▼

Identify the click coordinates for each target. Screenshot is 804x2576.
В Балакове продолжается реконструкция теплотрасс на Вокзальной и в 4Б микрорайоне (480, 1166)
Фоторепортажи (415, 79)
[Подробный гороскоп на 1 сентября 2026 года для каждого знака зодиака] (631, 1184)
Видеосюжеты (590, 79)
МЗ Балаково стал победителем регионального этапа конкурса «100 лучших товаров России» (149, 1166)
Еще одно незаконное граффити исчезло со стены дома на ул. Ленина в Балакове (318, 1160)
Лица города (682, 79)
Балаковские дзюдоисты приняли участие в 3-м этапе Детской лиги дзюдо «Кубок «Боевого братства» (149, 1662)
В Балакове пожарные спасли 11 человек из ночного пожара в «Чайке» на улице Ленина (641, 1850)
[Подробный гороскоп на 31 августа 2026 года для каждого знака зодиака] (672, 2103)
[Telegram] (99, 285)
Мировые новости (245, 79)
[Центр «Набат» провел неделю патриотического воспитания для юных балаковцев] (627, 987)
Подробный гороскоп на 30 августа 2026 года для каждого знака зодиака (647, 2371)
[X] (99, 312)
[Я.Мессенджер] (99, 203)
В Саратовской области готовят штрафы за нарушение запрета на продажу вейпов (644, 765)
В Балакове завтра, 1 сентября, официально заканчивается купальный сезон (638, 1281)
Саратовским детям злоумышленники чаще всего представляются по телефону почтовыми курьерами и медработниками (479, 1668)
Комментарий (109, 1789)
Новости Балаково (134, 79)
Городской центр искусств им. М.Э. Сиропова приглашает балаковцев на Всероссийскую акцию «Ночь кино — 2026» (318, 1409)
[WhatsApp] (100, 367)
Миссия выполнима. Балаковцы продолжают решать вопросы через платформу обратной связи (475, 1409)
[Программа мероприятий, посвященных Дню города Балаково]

▲

▶ GOAL OF THE EXERCISE
Each line of the listing should be echoed back exactly.

▶ RESULT
Identify the click coordinates for each target. Screenshot is 804x2576.
В Балакове продолжается реконструкция теплотрасс на Вокзальной и в 4Б микрорайоне (480, 1166)
Фоторепортажи (415, 79)
[Подробный гороскоп на 1 сентября 2026 года для каждого знака зодиака] (631, 1184)
Видеосюжеты (590, 79)
МЗ Балаково стал победителем регионального этапа конкурса «100 лучших товаров России» (149, 1166)
Еще одно незаконное граффити исчезло со стены дома на ул. Ленина в Балакове (318, 1160)
Лица города (682, 79)
Балаковские дзюдоисты приняли участие в 3-м этапе Детской лиги дзюдо «Кубок «Боевого братства» (149, 1662)
В Балакове пожарные спасли 11 человек из ночного пожара в «Чайке» на улице Ленина (641, 1850)
[Подробный гороскоп на 31 августа 2026 года для каждого знака зодиака] (672, 2103)
[Telegram] (99, 285)
Мировые новости (245, 79)
[Центр «Набат» провел неделю патриотического воспитания для юных балаковцев] (627, 987)
Подробный гороскоп на 30 августа 2026 года для каждого знака зодиака (647, 2371)
[X] (99, 312)
[Я.Мессенджер] (99, 203)
В Саратовской области готовят штрафы за нарушение запрета на продажу вейпов (644, 765)
В Балакове завтра, 1 сентября, официально заканчивается купальный сезон (638, 1281)
Саратовским детям злоумышленники чаще всего представляются по телефону почтовыми курьерами и медработниками (479, 1668)
Комментарий (109, 1789)
Новости Балаково (134, 79)
Городской центр искусств им. М.Э. Сиропова приглашает балаковцев на Всероссийскую акцию «Ночь кино — 2026» (318, 1409)
[WhatsApp] (100, 367)
Миссия выполнима. Балаковцы продолжают решать вопросы через платформу обратной связи (475, 1409)
[Программа мероприятий, посвященных Дню города Балаково]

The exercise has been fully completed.